Smith v. Zimmerman

85 Wis. 542 | Wis. | 1893

PiNNey, J.

1. The appellant contends that because the plaintiff was not in possession of the premises when she brought her action she cannot maintain it to remove a cloud upon the title. The action is not founded on the statute (S. & B. Ann. Stats, sec. 3186), but is an application to the inherent jurisdiction which courts of equity possess to prevent or remove clouds on title to land, and which they have exercised from a very early period. Evidence aliunde the record of the judgment becomes necessary to show that the premises in question, at the time of the recovery and docketing of the judgment by the defendant Zimmerman, were the homestead of the Sanborns, and that while it is an apparent lien it is in reality no lien or charge thereon. The Sanborns had a right thereafter to sell and convey their homestead, and the purchaser, the plaintiff, would take a valid title, free from the lien of the judgment. S. & B. Ann. Stats, sec. 2983. The plaintiff, as such purchaser, has a right to maintain this action to procure an adjudication declaring that the judgment in question, is not a lien or charge on the premises she had purchased, and to prevent a sale thereof by any process depending for its valid*545ity solely upon the judgment, although she is not in actual possession; otherwise, she might be without adequate remedy. The point raised by the appellant has been so frequently decided that further- discussion is not necessary. Pier v. Fond du Lac, 38 Wis. 479; Goodell v. Blumer, 41 Wis. 436, 442, and cases cited.
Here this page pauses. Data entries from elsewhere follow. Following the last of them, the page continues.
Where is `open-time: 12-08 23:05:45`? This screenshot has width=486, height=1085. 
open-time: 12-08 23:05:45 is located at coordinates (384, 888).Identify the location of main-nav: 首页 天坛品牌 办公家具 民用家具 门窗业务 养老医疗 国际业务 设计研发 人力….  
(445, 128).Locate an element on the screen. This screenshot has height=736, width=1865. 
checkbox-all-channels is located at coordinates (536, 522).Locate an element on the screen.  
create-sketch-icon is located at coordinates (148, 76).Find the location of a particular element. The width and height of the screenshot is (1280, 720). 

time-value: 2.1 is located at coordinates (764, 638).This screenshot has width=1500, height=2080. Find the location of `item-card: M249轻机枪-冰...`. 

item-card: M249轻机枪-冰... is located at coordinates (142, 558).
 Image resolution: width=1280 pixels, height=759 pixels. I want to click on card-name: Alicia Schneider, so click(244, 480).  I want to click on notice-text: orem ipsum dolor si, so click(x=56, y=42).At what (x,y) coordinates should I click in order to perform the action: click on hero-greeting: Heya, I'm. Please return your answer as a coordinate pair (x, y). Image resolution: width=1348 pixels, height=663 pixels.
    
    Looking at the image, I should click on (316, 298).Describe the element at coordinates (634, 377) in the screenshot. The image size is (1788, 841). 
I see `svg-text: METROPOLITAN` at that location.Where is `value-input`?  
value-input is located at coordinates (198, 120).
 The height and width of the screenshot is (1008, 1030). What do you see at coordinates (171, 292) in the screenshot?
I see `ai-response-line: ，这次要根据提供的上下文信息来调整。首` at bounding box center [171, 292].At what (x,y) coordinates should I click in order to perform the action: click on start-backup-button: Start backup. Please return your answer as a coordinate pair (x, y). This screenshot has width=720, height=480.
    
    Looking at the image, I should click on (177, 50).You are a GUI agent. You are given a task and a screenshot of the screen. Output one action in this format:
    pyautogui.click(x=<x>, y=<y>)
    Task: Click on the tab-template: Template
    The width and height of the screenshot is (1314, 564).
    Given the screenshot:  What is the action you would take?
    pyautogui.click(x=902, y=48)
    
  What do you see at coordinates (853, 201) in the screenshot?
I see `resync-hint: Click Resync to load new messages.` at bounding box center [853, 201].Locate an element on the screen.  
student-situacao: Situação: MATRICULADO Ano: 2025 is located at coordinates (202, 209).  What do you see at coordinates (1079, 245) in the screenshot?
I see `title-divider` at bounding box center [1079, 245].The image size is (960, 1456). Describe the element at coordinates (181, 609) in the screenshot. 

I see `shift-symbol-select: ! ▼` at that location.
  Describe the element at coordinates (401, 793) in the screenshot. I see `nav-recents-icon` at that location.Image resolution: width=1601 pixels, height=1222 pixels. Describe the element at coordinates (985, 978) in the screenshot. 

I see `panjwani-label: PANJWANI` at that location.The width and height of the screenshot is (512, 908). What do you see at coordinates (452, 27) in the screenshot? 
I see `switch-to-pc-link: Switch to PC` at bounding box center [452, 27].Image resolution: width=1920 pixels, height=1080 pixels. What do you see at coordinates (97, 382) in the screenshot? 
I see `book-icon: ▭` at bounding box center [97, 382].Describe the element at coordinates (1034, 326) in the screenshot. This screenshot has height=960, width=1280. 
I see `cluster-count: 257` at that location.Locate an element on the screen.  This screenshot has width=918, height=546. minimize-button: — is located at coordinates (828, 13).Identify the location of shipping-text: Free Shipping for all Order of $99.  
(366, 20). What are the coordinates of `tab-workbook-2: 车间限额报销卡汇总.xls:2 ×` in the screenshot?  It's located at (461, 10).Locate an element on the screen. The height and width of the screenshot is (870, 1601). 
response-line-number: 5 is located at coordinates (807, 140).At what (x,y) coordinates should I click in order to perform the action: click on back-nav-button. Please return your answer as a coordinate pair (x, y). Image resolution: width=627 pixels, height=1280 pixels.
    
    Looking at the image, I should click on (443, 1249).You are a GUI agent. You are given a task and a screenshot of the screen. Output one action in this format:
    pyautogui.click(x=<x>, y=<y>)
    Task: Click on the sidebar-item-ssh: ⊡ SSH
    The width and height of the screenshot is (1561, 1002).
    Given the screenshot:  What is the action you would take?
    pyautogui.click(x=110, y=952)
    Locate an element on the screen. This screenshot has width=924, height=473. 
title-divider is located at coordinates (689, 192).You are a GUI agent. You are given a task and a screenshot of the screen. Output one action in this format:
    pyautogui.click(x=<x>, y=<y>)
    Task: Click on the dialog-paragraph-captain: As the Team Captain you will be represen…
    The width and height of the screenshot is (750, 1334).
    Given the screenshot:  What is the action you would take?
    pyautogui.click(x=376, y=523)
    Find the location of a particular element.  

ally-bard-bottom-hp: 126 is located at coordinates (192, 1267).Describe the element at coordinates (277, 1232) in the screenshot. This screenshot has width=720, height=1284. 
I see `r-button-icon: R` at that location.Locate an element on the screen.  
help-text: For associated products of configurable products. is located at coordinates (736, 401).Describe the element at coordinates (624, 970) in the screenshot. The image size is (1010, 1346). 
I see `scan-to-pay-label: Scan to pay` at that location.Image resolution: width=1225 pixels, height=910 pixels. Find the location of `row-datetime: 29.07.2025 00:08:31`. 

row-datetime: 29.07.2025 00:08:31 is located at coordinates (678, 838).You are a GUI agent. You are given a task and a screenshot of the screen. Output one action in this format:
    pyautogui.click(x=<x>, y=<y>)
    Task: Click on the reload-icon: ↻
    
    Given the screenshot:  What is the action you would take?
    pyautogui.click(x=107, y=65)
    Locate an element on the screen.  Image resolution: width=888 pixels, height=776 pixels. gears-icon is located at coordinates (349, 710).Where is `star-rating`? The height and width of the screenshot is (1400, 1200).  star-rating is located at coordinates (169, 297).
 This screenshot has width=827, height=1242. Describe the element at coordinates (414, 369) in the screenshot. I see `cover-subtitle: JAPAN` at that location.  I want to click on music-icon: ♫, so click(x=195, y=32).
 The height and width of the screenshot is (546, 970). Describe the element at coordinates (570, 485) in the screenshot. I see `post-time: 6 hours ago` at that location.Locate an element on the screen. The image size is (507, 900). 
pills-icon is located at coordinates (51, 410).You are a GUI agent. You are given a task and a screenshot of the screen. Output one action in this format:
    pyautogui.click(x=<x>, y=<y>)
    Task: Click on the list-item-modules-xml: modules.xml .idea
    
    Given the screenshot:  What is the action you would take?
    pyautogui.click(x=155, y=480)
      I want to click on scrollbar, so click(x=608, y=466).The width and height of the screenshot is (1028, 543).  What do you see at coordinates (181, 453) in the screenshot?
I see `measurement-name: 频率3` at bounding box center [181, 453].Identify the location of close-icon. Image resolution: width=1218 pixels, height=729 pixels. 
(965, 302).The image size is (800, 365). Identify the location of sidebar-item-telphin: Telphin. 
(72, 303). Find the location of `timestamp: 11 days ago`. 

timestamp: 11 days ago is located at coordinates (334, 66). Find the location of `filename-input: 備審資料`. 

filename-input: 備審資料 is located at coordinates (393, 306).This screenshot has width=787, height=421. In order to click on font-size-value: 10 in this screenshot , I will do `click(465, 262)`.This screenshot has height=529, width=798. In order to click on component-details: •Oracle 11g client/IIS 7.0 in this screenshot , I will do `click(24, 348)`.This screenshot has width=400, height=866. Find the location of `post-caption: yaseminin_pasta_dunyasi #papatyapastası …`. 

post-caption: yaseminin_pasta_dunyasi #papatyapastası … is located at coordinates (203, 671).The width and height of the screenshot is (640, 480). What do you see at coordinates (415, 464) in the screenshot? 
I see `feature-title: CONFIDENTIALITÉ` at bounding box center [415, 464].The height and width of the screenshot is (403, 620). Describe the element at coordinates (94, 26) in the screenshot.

2. The allegations of the complaint are sufficient to show that the plaintiff is entitled to the relief she seeks. The only objection made is that the complaint does not show that the premises were the homestead of the Sanborns at the time of the issuing of the execution and its levy. This was not necessary. The execution and sale under it are but the means of carrying into effect the lien given by the statute. The statute makes judgments a lien on lands of the debtor, and no levy or seizure by the sheriff became or was necessary, and in practice there is no such thing as a levy of execution upon real estate. All that is necessary to make a regular sale upon execution issued upon a judgment is to publish the notice of sale as required by the statute, and make the sale at the time mentioned in the published notice.” Shafer v. Phoenix Ins. Co. 53 Wis. 361; Hammel v. Queen’s Ins. Co. 54 Wis. 72. The seizure is already made when the execution comes,to the sheriff’s hands. Wood v. Colvin, 5 Hill, 230, 231. No entry of a levy upon the execution is necessary to perfect the sale. Colt v. Phœnix F. Ins. Co. 54 N. Y. 595. The exemption which existed when the judgment was docketed could not be impaired by a sale of the premises, but would extend to the proceeds derived from such sale, while held by the Sanborns with the intention to procure another homestead therewith, for a period not exceeding two years. By the agreement of sale of October 4,1890, from the Sanborns to Durkee while the premises were clearly exempt, he became the equitable owner thereof, subject to the payment of the unpaid purchase money; the Sanborns holding the legal title as a *546security merely for its payment. The plaintiff has succeeded to the rights of the Sanborns. No sale of the premises on execution founded on this judgment can affect the rights of either the plaintiff or Durkee in the least degree.

The circuit court properly overruled the defendant’s demurrer.

By the 'Court.— The order of the circuit court is affirmed.